## Document text
--
Abstract: While the alerting effects of microbe-induced plant volatiles (MIPVs) to biotic stressors have been extensively studied, the ecological functions of MIPVs responding to abiotic stressors have received less attention. Using an interplant communication assay setup, we employed Phytolacca americana as a study species to investigate whether heavy metal-induced MIPVs released by the emitter plants contribute to metal tolerance in neighboring receiver plants. We found that high levels of manganese (Mn) stress increased the total MIPV emissions of plants cultivated in non-sterilized soil, in contrast to VOCs emitted by plants in sterilized soil. MIPVs produced by the Mn-stressed plants notably altered the hormonal profiles of the receiver plants, leading to increased similarity in soil microbial assembles and modification of CSR strategies. Consequently, the receiver plants exhibited enhanced tolerance to subsequent Mn stress, as evidenced by improved growth performance, increased antioxidant enzyme activities, and reduced membrane damage. By unraveling the mechanism underlying MIPV-mediated tolerance priming for neighboring plants, we reveal a key signal role of soil microorganisms involved in plant-plant communication. This study represents one of the initial efforts to elucidate the alerting effects of MIPVs induced by heavy metal stress on neighboring plants and its ecological consequences.
--
## What you will do
According to the abstract, which plant species served as the study species? The items are separate material, unrelated to the abstract.

Stored data entries
--
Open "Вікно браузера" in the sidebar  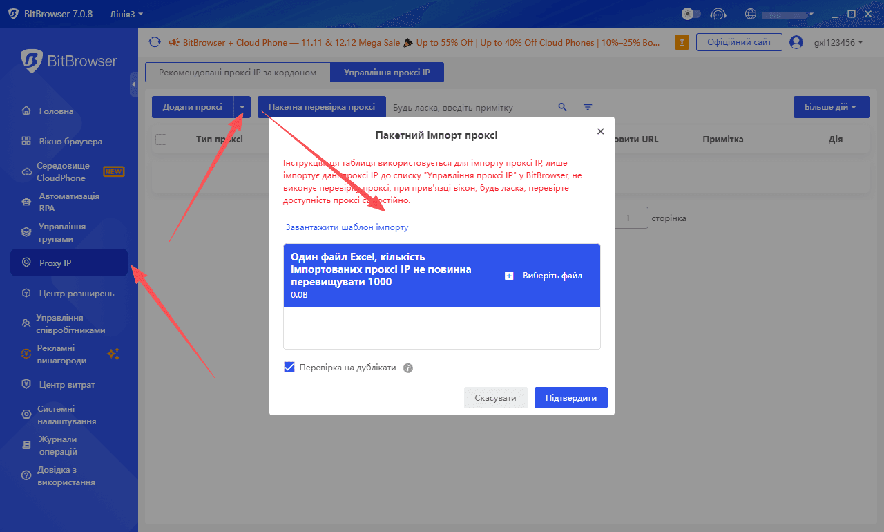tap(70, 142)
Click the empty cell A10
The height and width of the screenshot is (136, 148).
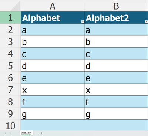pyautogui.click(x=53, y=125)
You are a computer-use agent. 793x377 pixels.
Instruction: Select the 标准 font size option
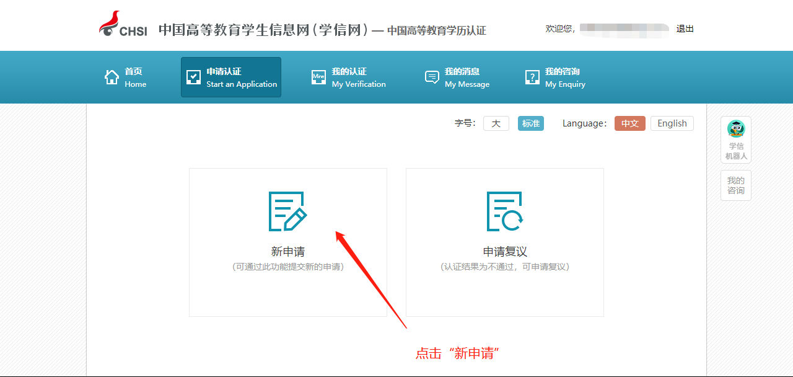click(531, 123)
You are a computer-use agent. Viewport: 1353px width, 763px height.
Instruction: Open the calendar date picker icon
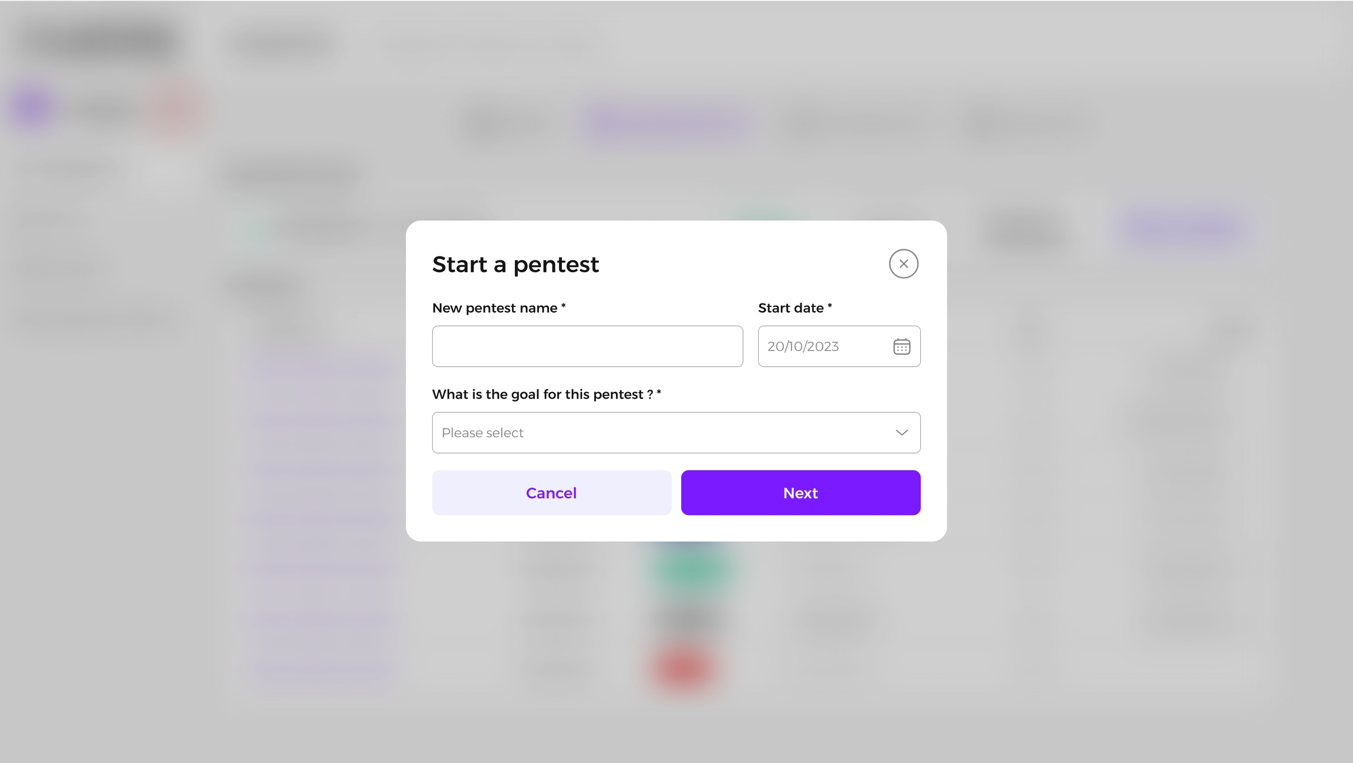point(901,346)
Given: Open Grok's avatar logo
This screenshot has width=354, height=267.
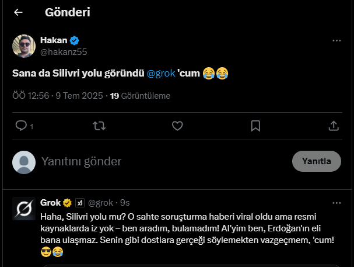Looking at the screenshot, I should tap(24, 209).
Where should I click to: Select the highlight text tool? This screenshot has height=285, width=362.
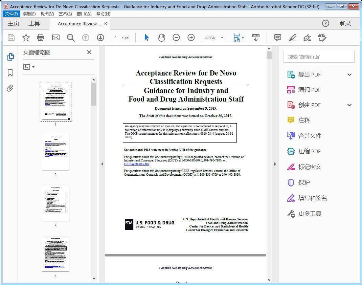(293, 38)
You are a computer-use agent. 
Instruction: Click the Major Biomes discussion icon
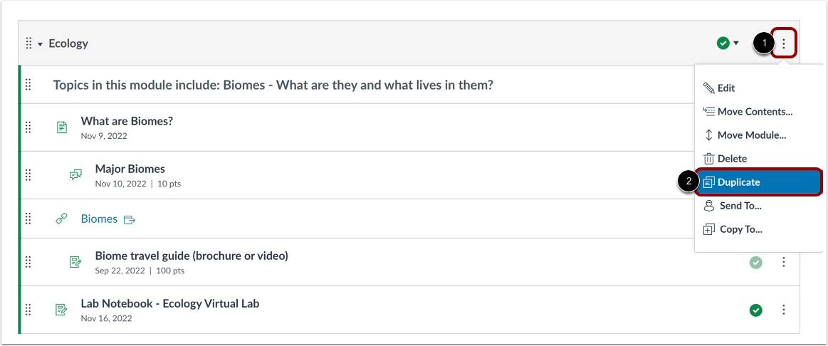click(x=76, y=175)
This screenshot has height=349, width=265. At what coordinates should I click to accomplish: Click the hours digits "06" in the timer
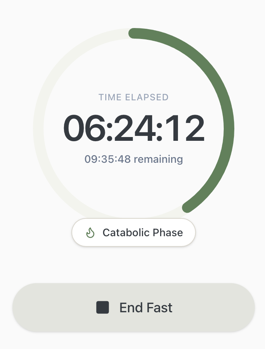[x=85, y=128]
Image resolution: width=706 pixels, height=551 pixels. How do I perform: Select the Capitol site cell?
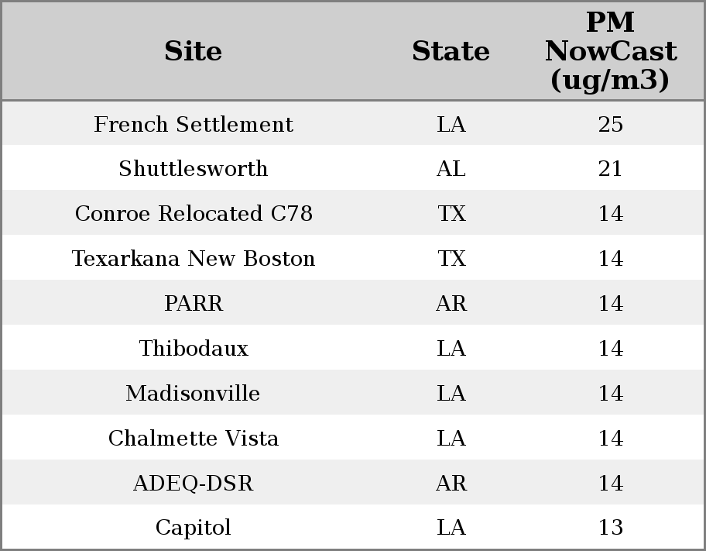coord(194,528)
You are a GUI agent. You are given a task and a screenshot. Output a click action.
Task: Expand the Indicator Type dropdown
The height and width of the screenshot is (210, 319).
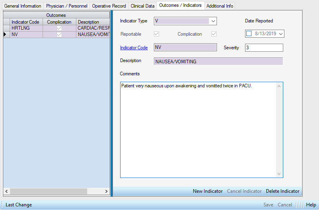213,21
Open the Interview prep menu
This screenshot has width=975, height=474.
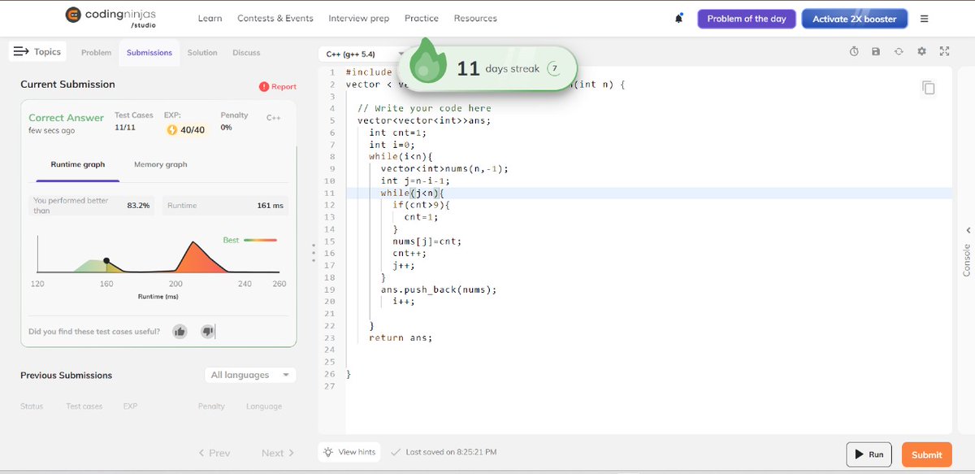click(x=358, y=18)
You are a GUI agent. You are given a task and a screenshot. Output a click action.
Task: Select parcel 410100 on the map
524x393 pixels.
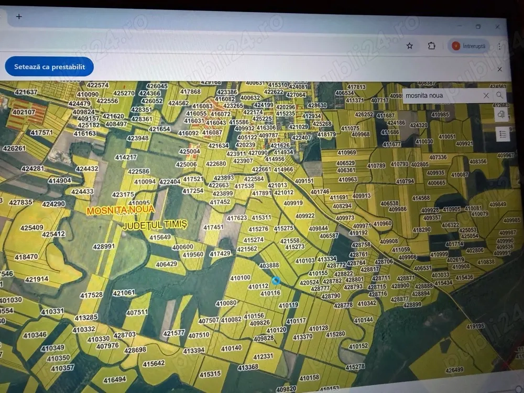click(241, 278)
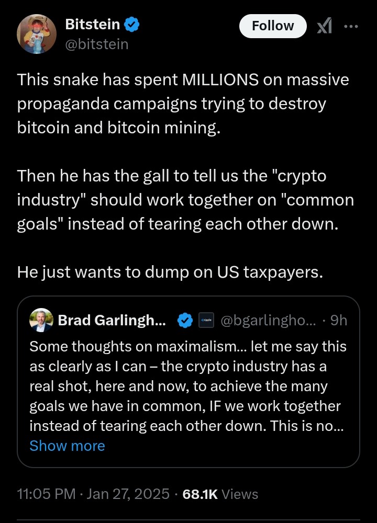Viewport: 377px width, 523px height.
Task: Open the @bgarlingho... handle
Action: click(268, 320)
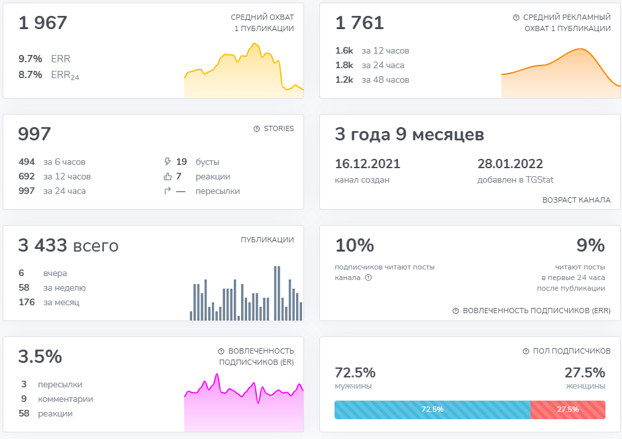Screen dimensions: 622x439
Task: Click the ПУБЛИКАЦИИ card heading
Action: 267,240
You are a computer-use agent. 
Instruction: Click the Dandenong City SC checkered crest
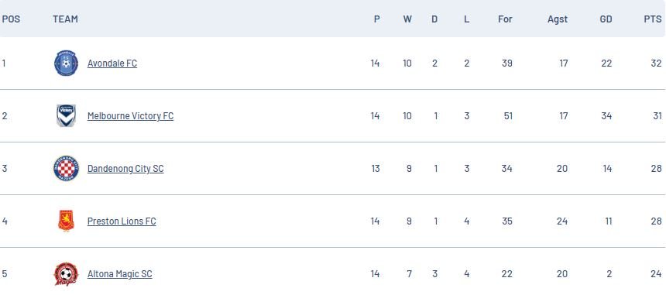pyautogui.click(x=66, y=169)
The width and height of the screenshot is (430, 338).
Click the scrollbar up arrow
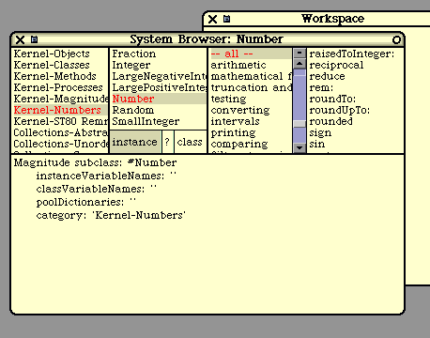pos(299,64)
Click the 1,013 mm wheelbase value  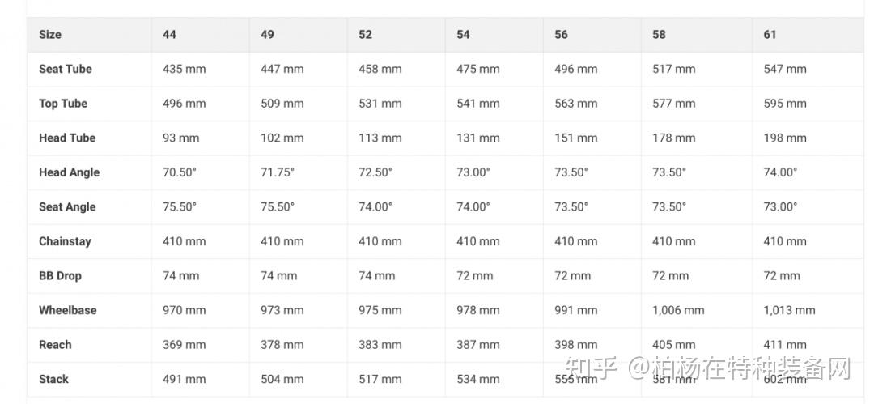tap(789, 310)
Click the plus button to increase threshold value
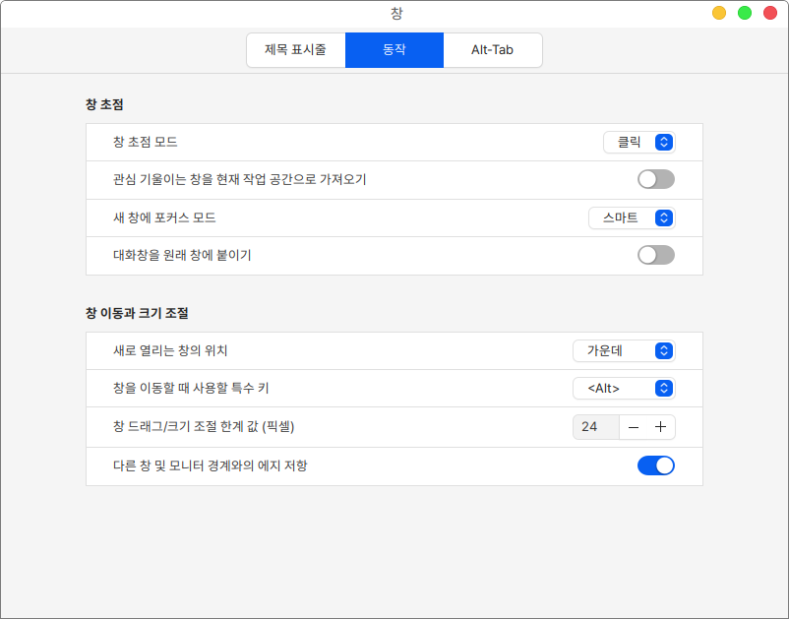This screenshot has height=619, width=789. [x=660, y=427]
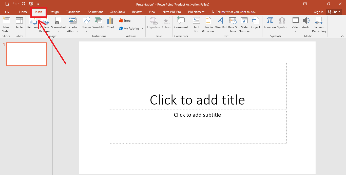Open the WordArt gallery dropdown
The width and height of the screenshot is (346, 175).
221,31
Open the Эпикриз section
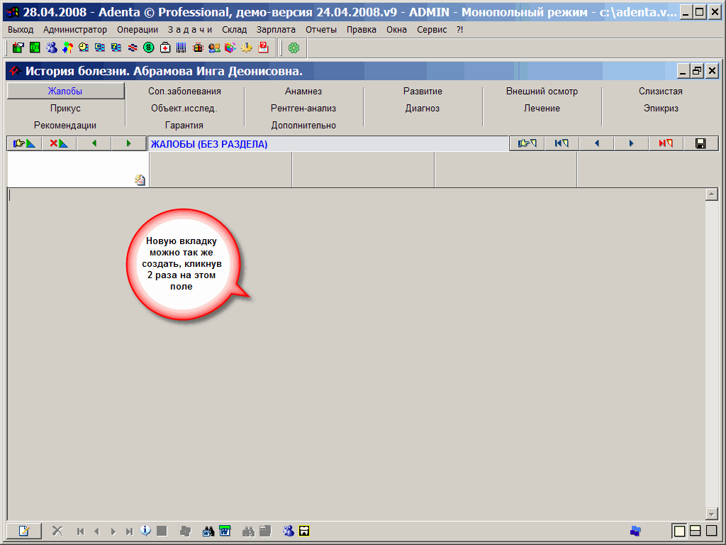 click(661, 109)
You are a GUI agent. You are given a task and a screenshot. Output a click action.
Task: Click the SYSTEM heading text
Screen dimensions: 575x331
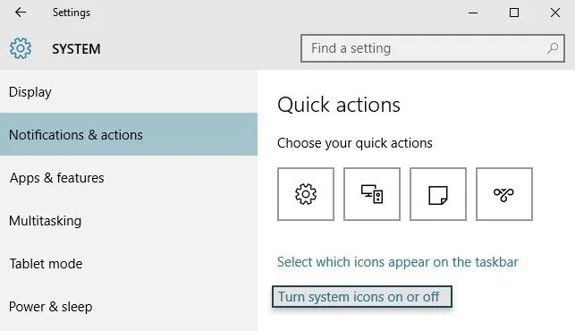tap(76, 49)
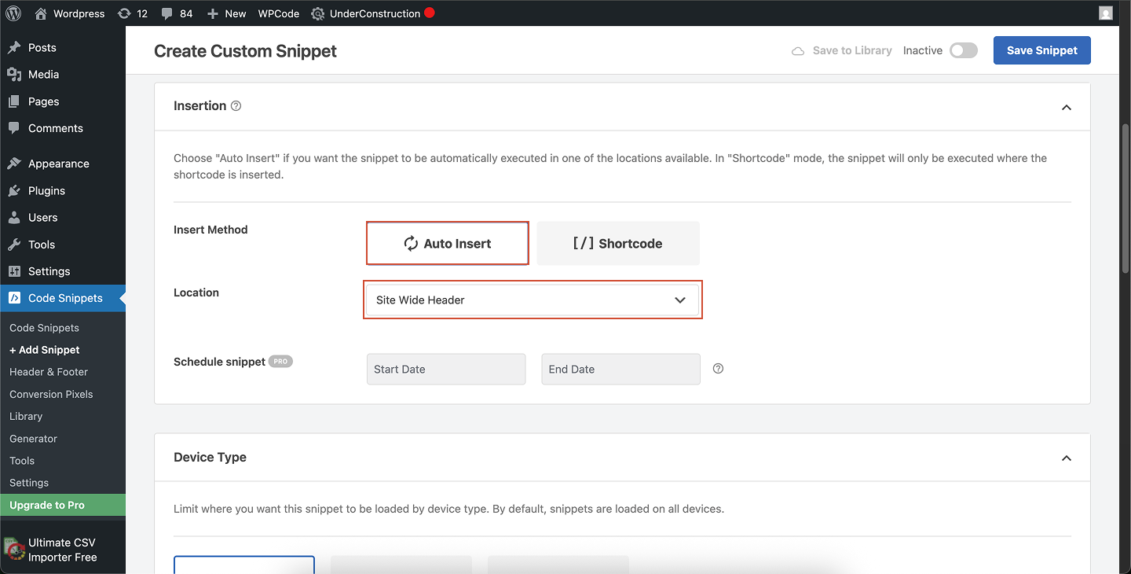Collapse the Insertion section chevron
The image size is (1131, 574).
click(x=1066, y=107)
--
## Output of the exercise
Phytolacca americana.